# Lucid Dreaming > Attaining Lucidity > Wake Initiated Lucid Dreams (WILD) >  >  Breathing lightly causes floating feeling?

## Puffin

What the title says, basically.
Sometimes when I'm relaxing in order to enter SP, my breathing becomes almost non-existent, and then I feel almost like I'm floating. But then I start to feel like I'm not getting enough oxygen, so I breathe in more and the feeling goes away. It's not a hallucination, it's just a fairly mild floating feeling, in my head and stomach.

Anyone else get this?

----------


## Nikkonic

yes i've had that feeling before, sometimes it's also accompanied with a sensation that i describe as having warm water flowing over my head but not getting wet, and sometimes i notice that i've been forgetting to breath entirely, then i panic, ever had anything similar to those?

----------


## Puffin

Sometimes, maybe once every few months, I even choke because I forget to breathe and my throat relaxes so much (it never happens otherwise, though).  :tongue2: 

I have gotten that warm water feeling before.

----------


## Nikkonic

its a cool sensation i just wish i could remember to breath or transition quicker lol

----------


## Snowboy

Have you thought to just ignore it and let your body handle the breathing?
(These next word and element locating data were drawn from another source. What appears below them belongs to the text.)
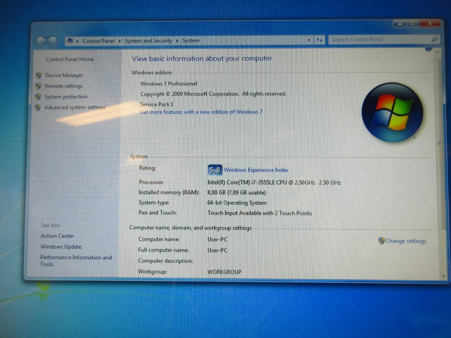The image size is (451, 338).
Task: Click the Windows Experience Index link
Action: pos(256,170)
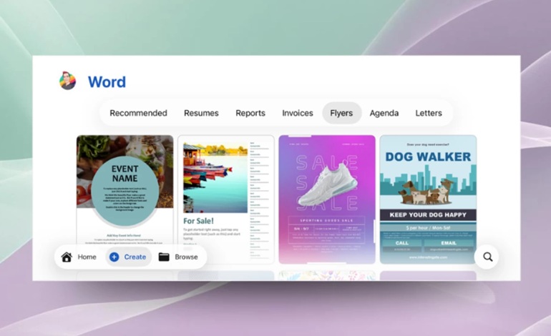Go to Home via house icon
The height and width of the screenshot is (336, 551).
pos(79,257)
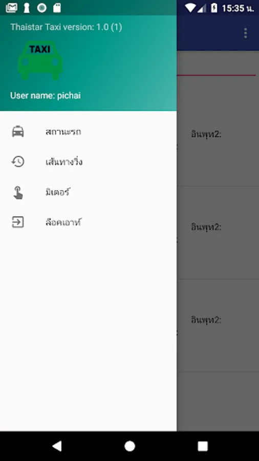Tap the Android home circle button
Screen dimensions: 259x461
[130, 446]
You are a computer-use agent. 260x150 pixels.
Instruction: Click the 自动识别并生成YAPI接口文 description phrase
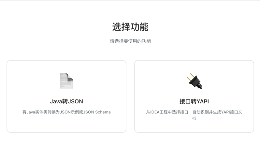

Have you succeeded in a WILD yet? Just wondering...

----------


## Puffin

> Have you thought to just ignore it and let your body handle the breathing?
> 
> Have you succeeded in a WILD yet? Just wondering...



Well, I end up getting those feelings when I 100% ignore it.
And yes, I've had a few WILDs before.

----------


## mikeac

I get this too.  It gives me a headache, but I continue to breathe lightly, otherwise I wake up.

----------


## Dpiiiius

Thats just you stopping breathing i'm pretty sure. That happens to me as well and I quickly panic and gasp for air because i actually stop breathing completely :0

----------


## McMini

It happens to me too, but it doesn't seems to help me WILD, though.

----------